A new gastric juice peptide, BPC - an overview of stomach (stress) organoprotection hypothesis and BPC befitial effects

The possibility that the stomach affected by general stress pathology initiates a conteracting response has not been considered in the stress theory until recently. In this, the stomach as the most sensitive part of gastrointestinal tract, the largest neuroendocrine organ in the body, has been suggested to be a crutial point, from where a full stress response against all noxius stress pathology could be purposefully initiated, mediated and organized. The end result would be a strong protection of all organs invaded by "stress". Consistent with this assumption, this coping response is best explained in terms of "organoprotection" and endogenous organoprotectors (e.g. prostaglandins, somatostatin, dopamine) are proposed as mediators. Such an endogenous counteraction could even be afforded by their suitable application.

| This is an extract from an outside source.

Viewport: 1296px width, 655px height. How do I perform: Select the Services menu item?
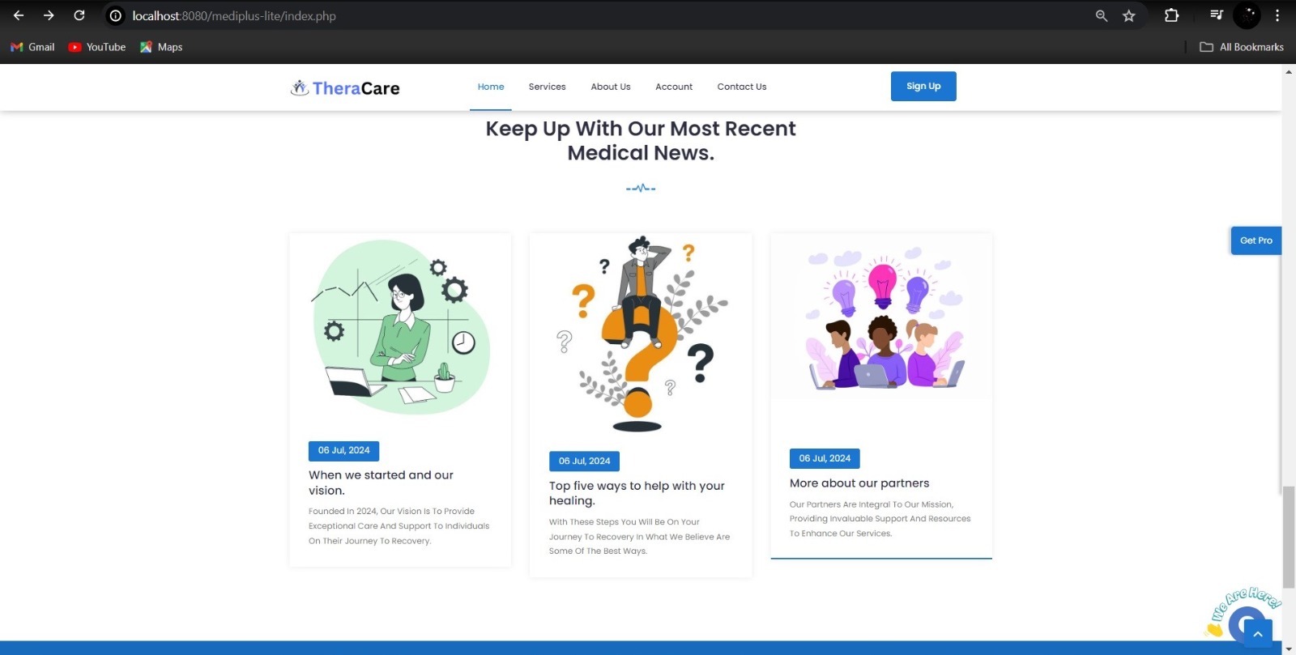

According to this concept, a new gastric juice peptide, M.W. 40, 000, named BPC, was recently isolated. In this, a 15 amino acid fragment (BPC 157) tought to be essential for this activity was fully characterized and effectively investigated. As it had previously been demonstrated for many organoprotective agents using different models of various tissue lesions, despite the poorly understood final mechanism, practically all organ systems appear to be included into BPC beneficial activity. Relative to the reference standards, these effects have been achieved in many species using very low dosages (mostly ug and ng/kg range) after intraperitoneal, intragastrical as well as intramucosal (local) application. The effect was obvious already after one application. A long lasting activity was also demonstrated. Likewise, it was highly efficacious when applied in many experiments simultaneously with noxious agent or in the already established damage conditions, as well as chronically during a prolonged period. Therefore, it seems that BPC treatment does not share any of the so far known limitations for "conventional organoprotectors". No influence on different basal parameters and no toxicity were observed. Thus, whether these findings would provide a purposeful breakthrough into the stress thepry and whether BPC, as a likely endogenous free radical scavenger and organoprotection mediator, would be a useful prototype of a new class of drugs, organoprotective agents, remains to be seen.